Recommended by Leslie Crang, Collection Management Assistant
Gender Euphoria : Stories of joy from trans, non-binary and intersex writers, edited by Laura Kate Dale
Gender Euphoria shares stories which celebrate moments of joy and gender affirmation experienced by trans, non-binary and intersex writers. From a young trans man being voted Prom King to a non-binary writer finding a pronoun which truly expresses their sense of gender. I chose this book for LGBT+ History Month because it offers a new, hopeful perspective on the experiences of trans, non-binary and intersex people without denying or diminishing the difficulties faced by trans and non-binary people. This book is part of the Support for LGBTQ+ Users section of the Senate House Library Wellbeing Collection. If you would like to explore this collection further you can find a list of all the items from the Senate House Library Wellbeing Collection on the SHL Wellbeing Collection website.
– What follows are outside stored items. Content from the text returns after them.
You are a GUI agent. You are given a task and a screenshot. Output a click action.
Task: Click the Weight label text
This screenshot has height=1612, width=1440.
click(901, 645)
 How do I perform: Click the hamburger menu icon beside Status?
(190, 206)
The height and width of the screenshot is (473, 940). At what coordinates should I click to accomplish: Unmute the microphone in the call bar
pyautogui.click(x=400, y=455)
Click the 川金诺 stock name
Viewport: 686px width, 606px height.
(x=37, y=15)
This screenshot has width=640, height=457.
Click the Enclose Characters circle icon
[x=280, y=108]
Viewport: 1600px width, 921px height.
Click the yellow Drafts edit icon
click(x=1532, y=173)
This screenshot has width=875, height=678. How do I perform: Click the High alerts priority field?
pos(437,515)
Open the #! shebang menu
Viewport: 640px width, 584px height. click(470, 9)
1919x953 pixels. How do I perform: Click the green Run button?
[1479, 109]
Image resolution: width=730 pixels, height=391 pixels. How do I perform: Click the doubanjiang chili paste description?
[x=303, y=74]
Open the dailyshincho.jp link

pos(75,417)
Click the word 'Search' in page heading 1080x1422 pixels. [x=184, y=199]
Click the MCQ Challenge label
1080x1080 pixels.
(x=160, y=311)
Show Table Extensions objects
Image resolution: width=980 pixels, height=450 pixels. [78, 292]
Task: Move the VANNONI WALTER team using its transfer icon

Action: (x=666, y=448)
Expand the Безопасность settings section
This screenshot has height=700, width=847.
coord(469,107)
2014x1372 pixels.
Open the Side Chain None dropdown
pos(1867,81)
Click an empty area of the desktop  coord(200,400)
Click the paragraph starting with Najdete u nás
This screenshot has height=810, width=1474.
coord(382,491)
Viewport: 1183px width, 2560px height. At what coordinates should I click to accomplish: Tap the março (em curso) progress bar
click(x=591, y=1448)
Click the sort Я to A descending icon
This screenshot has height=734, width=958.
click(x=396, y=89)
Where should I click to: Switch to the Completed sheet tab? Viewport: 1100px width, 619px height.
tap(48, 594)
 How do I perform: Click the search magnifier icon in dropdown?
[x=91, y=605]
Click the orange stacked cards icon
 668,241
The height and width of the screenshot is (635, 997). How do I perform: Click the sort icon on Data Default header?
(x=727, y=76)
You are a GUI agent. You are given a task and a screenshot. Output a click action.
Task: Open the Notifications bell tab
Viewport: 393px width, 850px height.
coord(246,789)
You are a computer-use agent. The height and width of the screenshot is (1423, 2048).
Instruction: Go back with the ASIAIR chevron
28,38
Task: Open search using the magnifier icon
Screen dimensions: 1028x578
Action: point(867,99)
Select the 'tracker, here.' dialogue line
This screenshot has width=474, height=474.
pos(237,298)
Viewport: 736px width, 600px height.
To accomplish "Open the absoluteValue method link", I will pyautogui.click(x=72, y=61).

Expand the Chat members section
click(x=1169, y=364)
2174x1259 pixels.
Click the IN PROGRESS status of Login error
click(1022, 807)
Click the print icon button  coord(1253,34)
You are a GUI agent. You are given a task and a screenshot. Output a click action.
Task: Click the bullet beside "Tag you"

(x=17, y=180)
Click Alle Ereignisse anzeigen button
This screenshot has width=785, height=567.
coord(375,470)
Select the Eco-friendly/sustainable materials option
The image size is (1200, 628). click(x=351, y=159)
No modernism without lesbians by Diana Souhami
No modernism without lesbians explores the incredible contribution made by gay women to the modernist movement. Focusing on the lives and works of four women: Sylvia Beach, Bryher (who was born Annie Winifred Glover but adopted the name Bryher, after one of the Isles of Scilly near the Cornish Coast), Natalie Barney and Gertrude Stein. Souhami’s work shows how these women advanced the ideals of modernism by creating their own art, funding and supporting other artists and creating spaces for writers and artists to meet and exchange ideas. I selected this book to write about for LGTB+ History month because I feel that it offers fresh look at the birth of modernism and the cultural shifts of the early twentieth century. Highlighting the sometimes overlooked contribution of women, particularly gay women, to the modernist movement.
Recommended by Emma Fitzpatrick, Serial and Digital Resources Coordinator
Female Husbands: A Trans History by Jen Manion
Jen Manion’s book Female Husbands: A Trans History portrays the lives of ‘female husbands’, who defied their contemporary categorization of gender and sexuality by living as men and claiming the socio-economic status of the ‘husband’ for themselves. Based on newspaper reports and other printed sources from the UK and the US during the 18th to early 20th centuries, it paints a vivid and well-researched landscape of people who ‘transed gender’, as Manion describes it. One of the many fascinating biographies is that of the sailor Charles Williams, one of only ‘a handful of known African Americans assigned female at birth who pursued life at sea as a man’. Female Husbands is part of Senate House Library’s large selection of e-books to study the history of LGBTQ+ people and communities. You can browse our digital shelves with the Senate House Library catalogue.
Recommended by Argula Rublack, Academic Librarian (History)
Chase of the Wild Goose by Mary Gordon
Originally published by Virginia and Leonard Woolf’s Hogarth Press in 1936, Chase of the Wild Goose was written by Mary Gordon, a physician and Britain’s first woman prison inspector. She tracked down the few facts she could find about the Ladies of Llangollen amongst a haystack of hearsay and spun them into a novel, casting the Ladies as feminist heroes. Eleanor Butler and Sarah Ponsonby first met in 1768, about 20 years before Anne Lister, another famous lesbian, was born. Their story starts off scandalous but soon turns cosy and boring. Both born of Irish nobility, they met as teacher and student and subsequently fled from their disapproving families to live happily ever after for 50 years in Wales. I’ve selected this work for LGBTQ+ month because Iast autumn I visited the Ladies of Llangollen’s home, Plas Newydd, and was enchanted. The walls are covered with dark wooden carvings, salvaged by them from disused churches and gifted by friends. There’s also a stuffed cat in the attic, and all their dogs were called Sappho. If your interest has been piqued, you can find Senate House Library’s copy in the Periodicals Room, along with our other recent acquisitions.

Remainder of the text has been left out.